It was me reporting problems with sysutils/py-ranger, but I have not found any solution to this problem. I have reinstalled my system and I'm on 10.2-RELEASE now with ranger 1.7.1 and python 2.7.10 built from ports (so identical to what you are using) and I have no issues.
How do you build ports? I moved to ports-mgmt/poudriere.
I remember problems also with few other ports so I suspect there was problem with curses.
As a last resort you could try to delete and rebuild all ports.


----------



## Deleted member 47080 (Aug 31, 2015)

I was having issues with other software (don't know if I still am or not) so I ended up doing a complete reinstall. I was/am building ports with portmaster since poudriere seemed overkill (only one system to build for, which is this one).
Everything seems to be working well now, so I'm not sure where the problem came from exactly.
Mods, feel free to delete this thread, I suppose, since the issue is resolved-but-unresolved, and I can no longer provide any info on where the issue was coming from.


----------



## serpent7776 (Aug 31, 2015)

fade said:


> I was having issues with other software (don't know if I still am or not) so I ended up doing a complete reinstall. I was/am building ports with portmaster since poudriere seemed overkill (only one system to build for, which is this one).
> Everything seems to be working well now, so I'm not sure where the problem came from exactly.

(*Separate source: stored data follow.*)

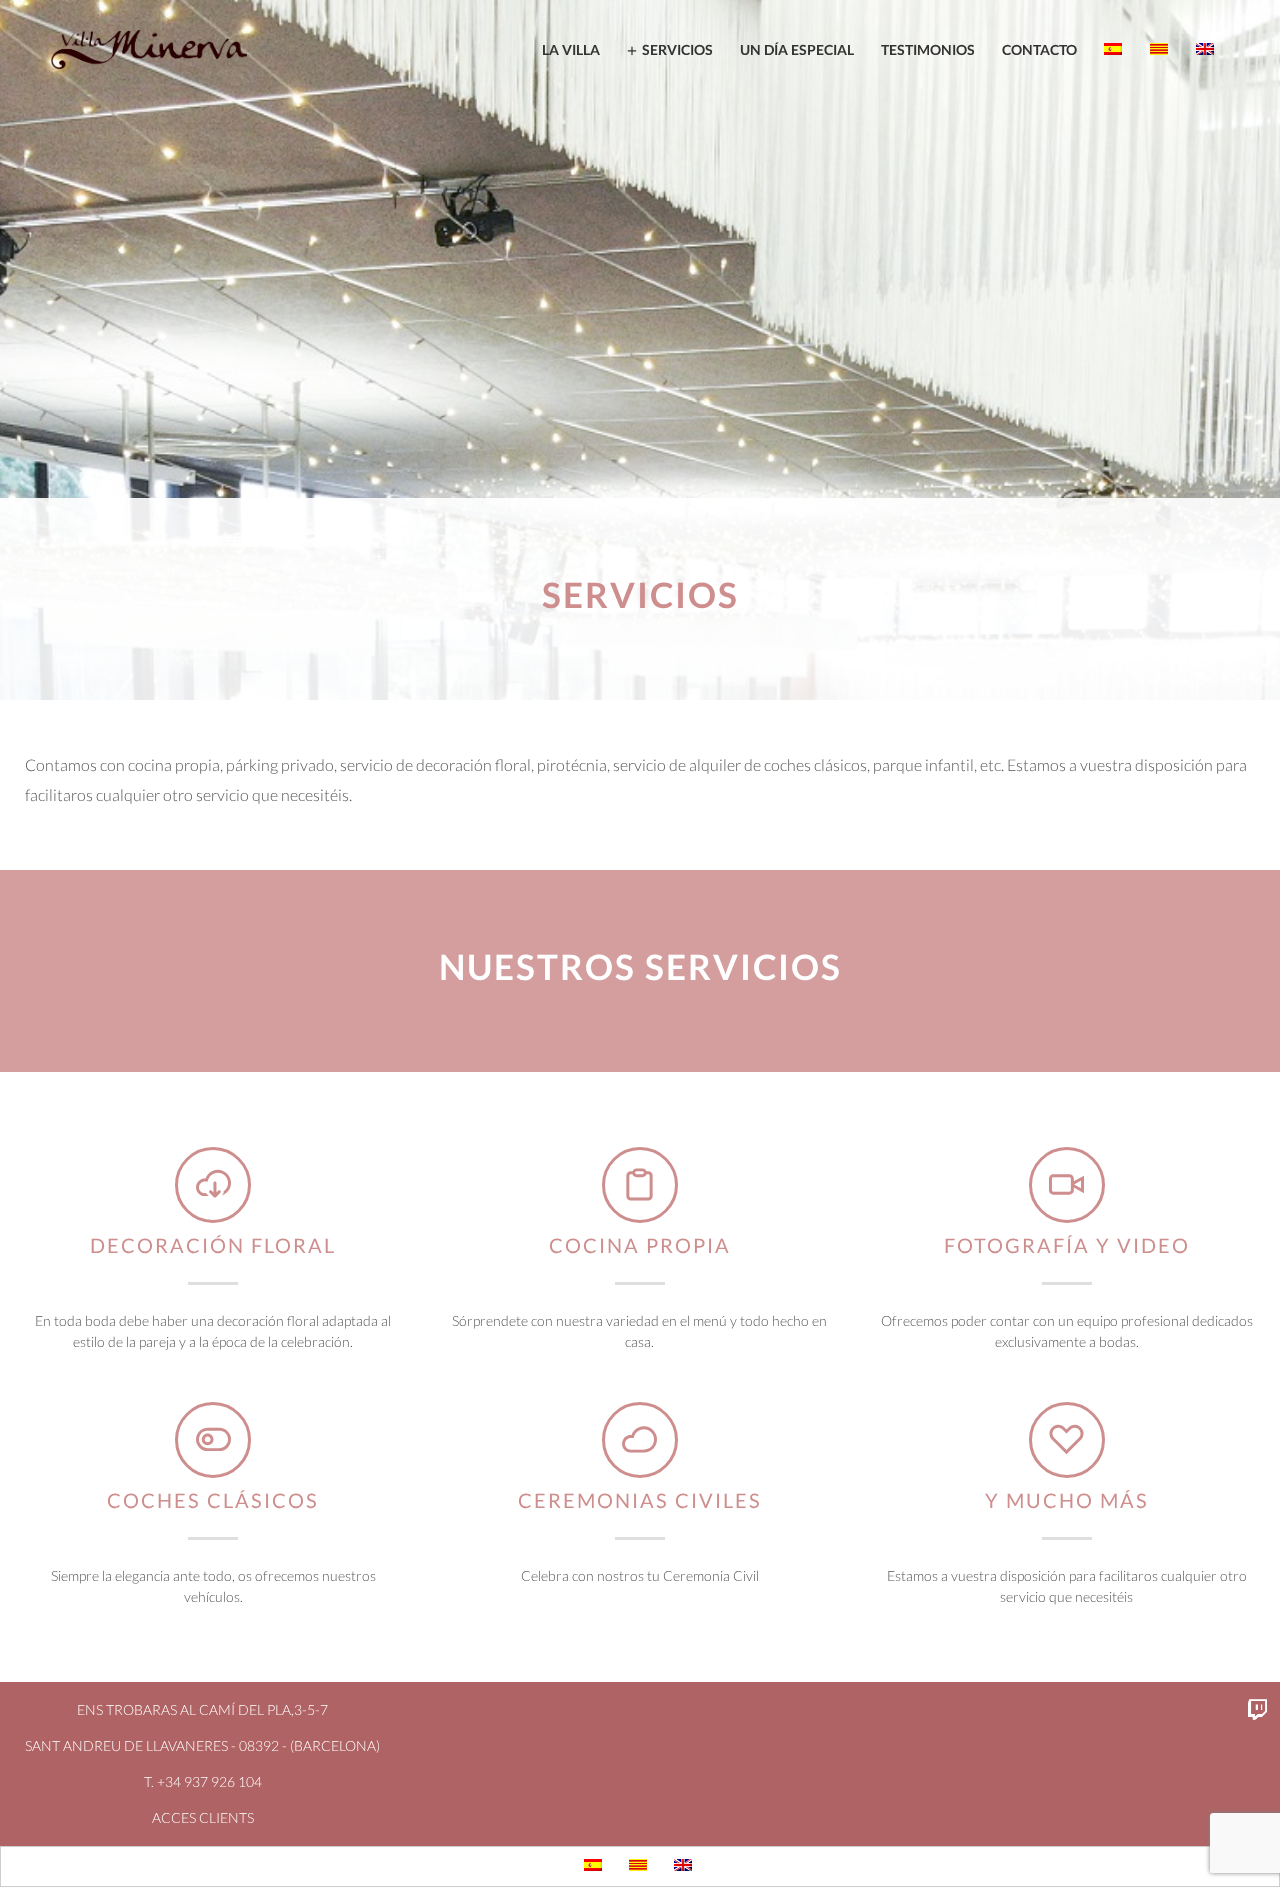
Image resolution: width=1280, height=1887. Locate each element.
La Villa (571, 49)
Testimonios (928, 49)
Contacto (1039, 49)
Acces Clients (203, 1817)
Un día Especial (797, 49)
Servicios (677, 49)
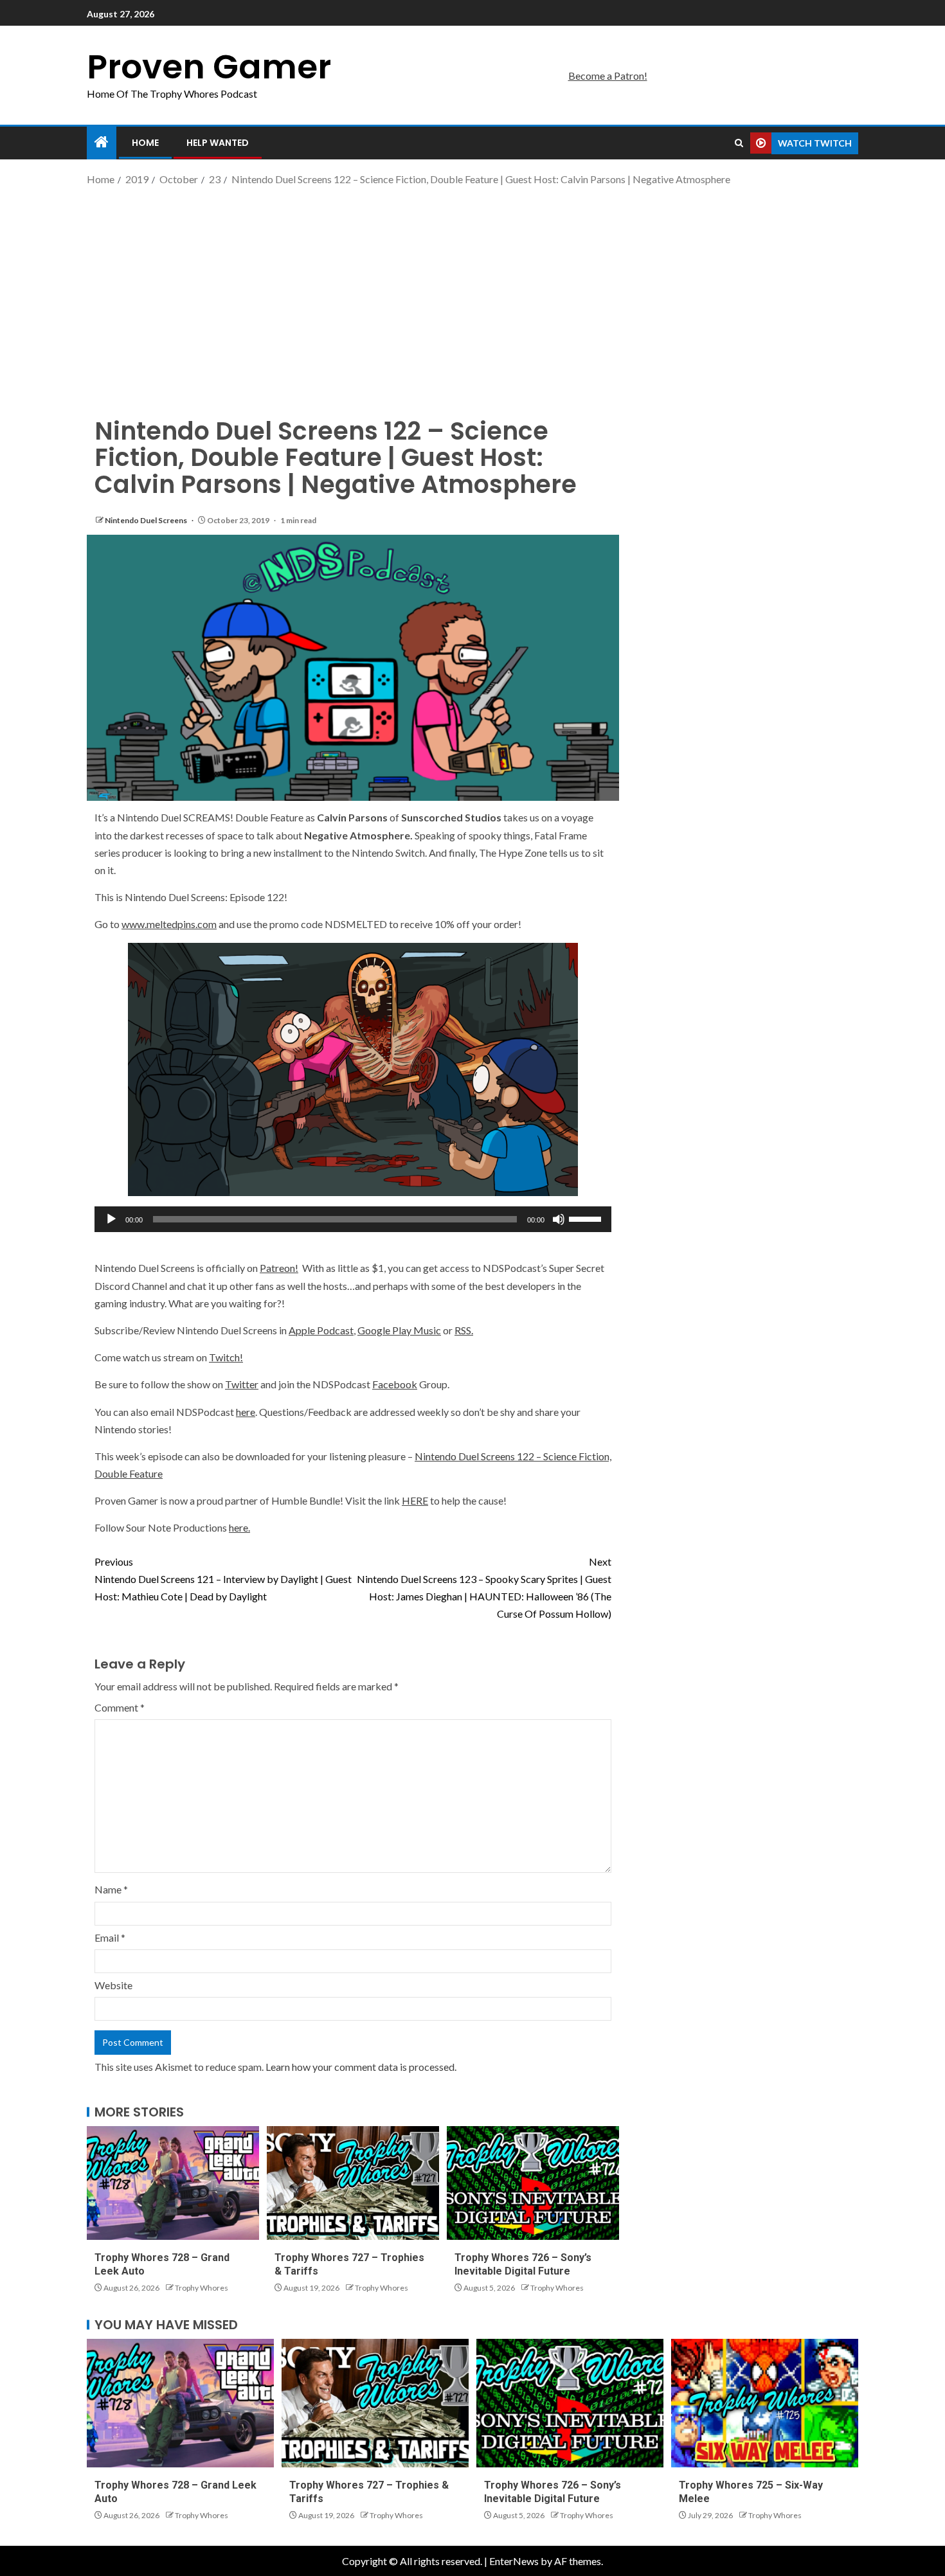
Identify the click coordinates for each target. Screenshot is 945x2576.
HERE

It was exact the same for me when I started thread you referred to in your first post.
As to poudriere it's very easy to set up and is much more safe - you won't end up with half of the packages updated other not because of some compilation error. And that was possible with portmaster


----------



## Deleted member 47080 (Aug 31, 2015)

I'll look into it - thanks for the advice.


----------